> [Reading passage]

PASSING: Bud Harrelson, January 11, 2024
Derrel McKinley “Bud” Harrelson passed on January 11, 2024 in his home in East Northport, N.Y. of Alzheimer’s disease. Harrelson was diagnosed with Alzheimer’s in 2016 and went public with his malady in 2018.
At the time of his passing Harrelson was a partner in the Long Island Ducks North Atlantic Independent League, Islip, Long Island based team team he helped to found in 2000. The link below tells the story:
One of my earliest trivia questions for my confounded schoolmates was:
Q: What is Bud Harrelson’s real name?
A: Derrel McKinley Harrelson!
No, Bud Harrelson was not related to Ken “Hawk” Harrelson.
Bud Harrelson was signed by the Mets as a free agent in 1963, before the free agent amateur draft which began in 1965, after a year at San Francisco State.

> [Stored data]
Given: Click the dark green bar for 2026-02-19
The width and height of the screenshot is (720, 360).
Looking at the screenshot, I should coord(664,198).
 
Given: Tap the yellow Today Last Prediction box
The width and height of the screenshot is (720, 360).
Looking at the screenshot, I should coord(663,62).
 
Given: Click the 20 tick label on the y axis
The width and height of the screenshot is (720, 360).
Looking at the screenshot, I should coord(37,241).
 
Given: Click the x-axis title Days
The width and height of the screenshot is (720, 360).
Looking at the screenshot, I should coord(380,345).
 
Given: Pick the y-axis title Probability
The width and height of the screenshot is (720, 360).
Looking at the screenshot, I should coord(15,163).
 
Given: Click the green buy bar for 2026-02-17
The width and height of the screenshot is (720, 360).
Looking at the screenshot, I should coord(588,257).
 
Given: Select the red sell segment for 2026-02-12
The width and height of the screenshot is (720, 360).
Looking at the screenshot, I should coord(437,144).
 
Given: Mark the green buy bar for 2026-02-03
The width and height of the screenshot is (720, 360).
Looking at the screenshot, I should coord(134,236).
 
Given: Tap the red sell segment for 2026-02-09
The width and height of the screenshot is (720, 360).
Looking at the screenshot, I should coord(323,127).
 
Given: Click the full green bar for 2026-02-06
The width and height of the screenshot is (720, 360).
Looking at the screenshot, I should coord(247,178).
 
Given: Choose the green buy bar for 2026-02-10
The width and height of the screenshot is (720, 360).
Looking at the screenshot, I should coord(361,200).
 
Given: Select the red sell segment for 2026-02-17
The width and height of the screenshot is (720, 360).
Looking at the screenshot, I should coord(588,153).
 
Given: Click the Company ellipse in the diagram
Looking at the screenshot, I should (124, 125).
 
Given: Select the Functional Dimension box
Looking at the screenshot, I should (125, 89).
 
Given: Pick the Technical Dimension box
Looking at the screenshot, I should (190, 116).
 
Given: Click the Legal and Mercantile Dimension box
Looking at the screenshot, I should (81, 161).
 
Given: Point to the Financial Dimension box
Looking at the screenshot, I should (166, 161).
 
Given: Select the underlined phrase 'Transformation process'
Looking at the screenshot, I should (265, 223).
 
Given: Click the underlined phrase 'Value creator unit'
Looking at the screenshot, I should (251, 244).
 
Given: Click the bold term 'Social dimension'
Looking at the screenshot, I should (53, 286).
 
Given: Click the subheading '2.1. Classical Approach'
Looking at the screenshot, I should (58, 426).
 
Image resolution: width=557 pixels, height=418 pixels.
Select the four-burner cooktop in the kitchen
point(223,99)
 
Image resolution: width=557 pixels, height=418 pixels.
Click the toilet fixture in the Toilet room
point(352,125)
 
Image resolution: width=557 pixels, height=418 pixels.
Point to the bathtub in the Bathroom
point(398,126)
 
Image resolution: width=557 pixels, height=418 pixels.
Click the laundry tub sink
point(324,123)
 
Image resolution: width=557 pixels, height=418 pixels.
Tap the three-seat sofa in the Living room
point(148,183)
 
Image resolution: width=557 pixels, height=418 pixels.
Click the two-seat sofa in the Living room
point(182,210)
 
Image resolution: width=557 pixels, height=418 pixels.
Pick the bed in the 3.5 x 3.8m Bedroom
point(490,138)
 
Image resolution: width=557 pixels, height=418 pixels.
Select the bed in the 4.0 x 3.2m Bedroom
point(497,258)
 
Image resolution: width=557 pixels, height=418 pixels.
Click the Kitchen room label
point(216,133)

--

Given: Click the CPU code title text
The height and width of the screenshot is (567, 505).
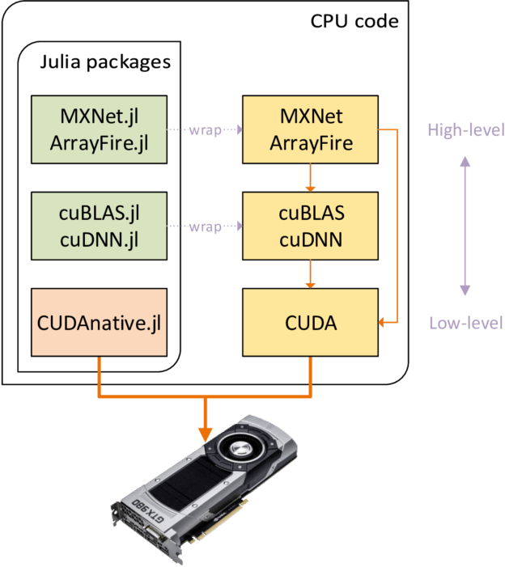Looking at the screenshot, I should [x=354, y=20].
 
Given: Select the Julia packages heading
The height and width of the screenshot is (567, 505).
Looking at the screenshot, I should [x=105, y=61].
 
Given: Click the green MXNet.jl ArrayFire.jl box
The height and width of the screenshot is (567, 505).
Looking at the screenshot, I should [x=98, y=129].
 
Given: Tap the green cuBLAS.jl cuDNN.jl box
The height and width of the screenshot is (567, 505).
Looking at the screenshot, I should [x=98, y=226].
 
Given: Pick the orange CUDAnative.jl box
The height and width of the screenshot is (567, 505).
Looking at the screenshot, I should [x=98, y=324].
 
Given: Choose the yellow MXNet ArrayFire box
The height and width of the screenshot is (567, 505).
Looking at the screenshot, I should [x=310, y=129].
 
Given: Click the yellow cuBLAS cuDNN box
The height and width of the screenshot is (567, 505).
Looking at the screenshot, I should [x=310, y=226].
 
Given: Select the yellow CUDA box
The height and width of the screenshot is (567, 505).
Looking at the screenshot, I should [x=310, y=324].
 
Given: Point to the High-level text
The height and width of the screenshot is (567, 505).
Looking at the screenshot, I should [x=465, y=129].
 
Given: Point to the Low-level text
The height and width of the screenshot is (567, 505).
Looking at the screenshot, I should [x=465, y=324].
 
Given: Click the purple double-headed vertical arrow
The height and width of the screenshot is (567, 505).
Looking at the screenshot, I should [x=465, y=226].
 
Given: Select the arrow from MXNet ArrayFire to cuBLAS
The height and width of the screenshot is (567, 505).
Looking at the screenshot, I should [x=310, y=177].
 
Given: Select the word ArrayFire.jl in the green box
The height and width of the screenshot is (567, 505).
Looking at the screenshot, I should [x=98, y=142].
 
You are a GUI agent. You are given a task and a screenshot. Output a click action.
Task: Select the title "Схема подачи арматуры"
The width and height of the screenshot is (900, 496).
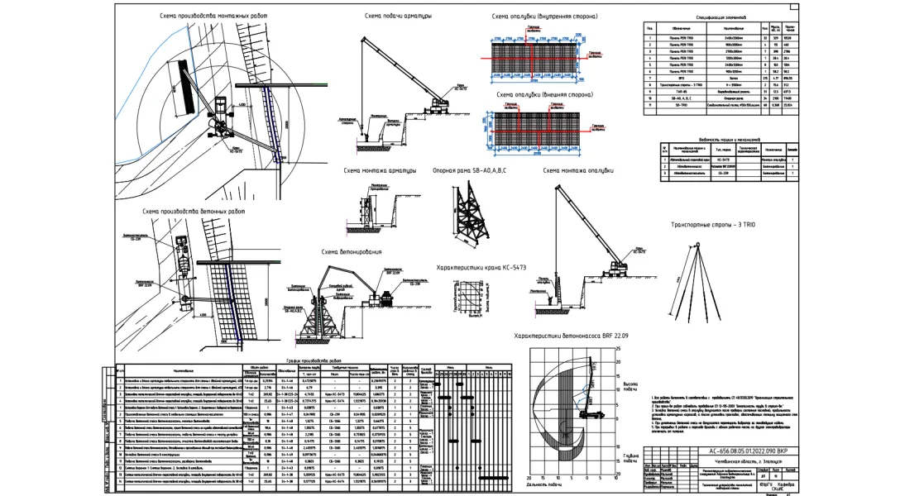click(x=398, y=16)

> [Problem] In the text about Bud Harrelson, write out the part starting at "At the time" and ending at "Derrel McKinley Harrelson!", substituting "classmates" for "schoolmates".

> [Written answer]
At the time of his passing Harrelson was a partner in the Long Island Ducks North Atlantic Independent League, Islip, Long Island based team team he helped to found in 2000. The link below tells the story:
One of my earliest trivia questions for my confounded classmates was:
Q: What is Bud Harrelson’s real name?
A: Derrel McKinley Harrelson!